• **Exercise details**
Return every line of the items below that contains the string "width", matching case exactly.

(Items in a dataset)

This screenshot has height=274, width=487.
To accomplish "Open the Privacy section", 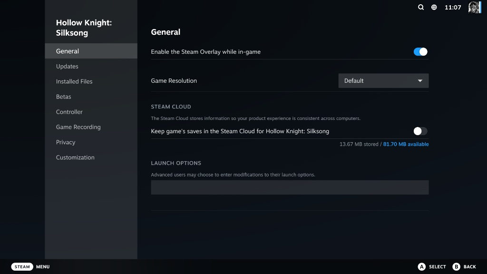I will tap(66, 142).
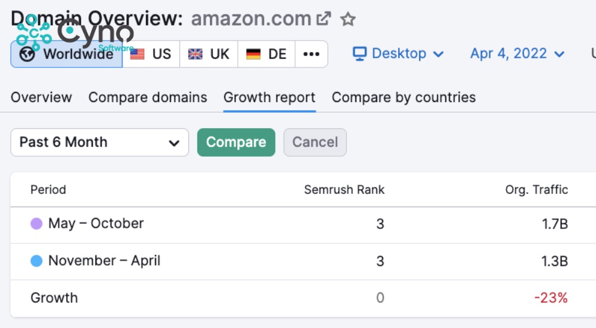Open the Apr 4, 2022 date picker
Image resolution: width=596 pixels, height=328 pixels.
point(517,54)
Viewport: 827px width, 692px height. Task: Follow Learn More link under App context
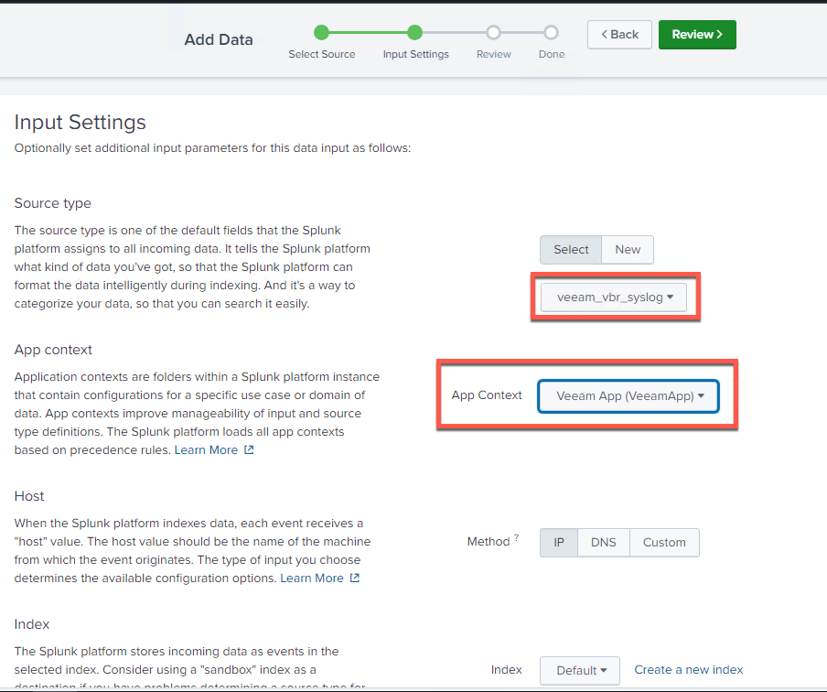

• **Task response**
This screenshot has height=274, width=487.
Image resolution: width=596 pixels, height=328 pixels.
Viewport: 827px width, 692px height. Task: Follow Learn More link under App context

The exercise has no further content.